Магги была немного поражена, но она отвечала:
– Да, Боб, если это касается меня, но никого другого.
– Хорошо, мисс. Вот в чем дело: имеете вы против кого-нибудь злобу, ненависть?
– Нет, ни против кого, – сказала Магги, смотря на него вопросительно. – А вам зачем это знать?
– О! потому, мисс, – сказал Боб, муча еще больше Мумиса: – я бы желал, чтоб вы имели и сказали мне… Я бы его вздул, пока у меня в глазах зарябило… я бы это сделал; а потом пускай меня судят и делают, что хотят со мною.
– О, Боб! – сказала Магги, слабо улыбаясь: – вы мне большой друг; но я бы не желала никого наказывать, даже если б мне сделали зло; я сама слишком часто делала дурное.
Этот взгляд на вещи изумил Боба и бросил новую непроницаемую тень на обстоятельства, касавшиеся приключение Стивена и Магги. Но дальнейшие расспросы были бы слишком нескромны, даже если б он их облек в приличнейшую форму, и он был принужден взять ребенка от Магги и понести к ожидавшей его матери.

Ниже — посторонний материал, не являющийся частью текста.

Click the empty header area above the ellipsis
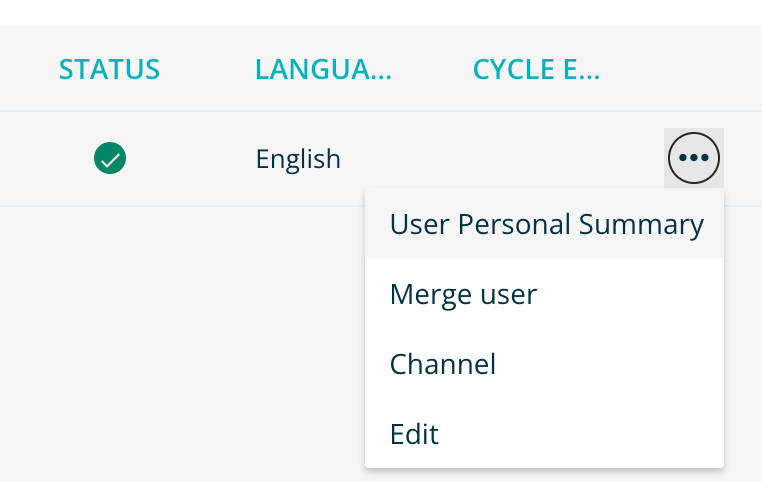 tap(693, 70)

– Если вам будет приятно общество Мумиса, мисс, – сказал он, когда опят взял на руки ребенка: – он редкий собеседник; Мумис все знает и никогда не надоедает. Если я ему прикажу, он ляжет возле вас и будет охранять вас так же смирно, как стережет мой мешок. Вы бы лучше, право, мне позволили его у вас оставить: он к вам привяжется. Я вам доложу: это очень приятно иметь безгласную скотину, которая вас любит; она будет ходить за вами и не будет огрызаться.

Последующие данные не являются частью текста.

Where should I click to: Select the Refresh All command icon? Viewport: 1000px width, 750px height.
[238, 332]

– Да, пожалуйста, оставьте его, – сказала Магги: – я думаю, мне было бы приятно иметь Мумиса другом.
– Мумис, куш тут! – сказал Боб, указывая ему место против Магги: – и не смей трогаться с места, покуда не прикажут.
Мумис в ту же минуту прилег и не показал знака беспокойства, когда хозяин вышел из комнаты.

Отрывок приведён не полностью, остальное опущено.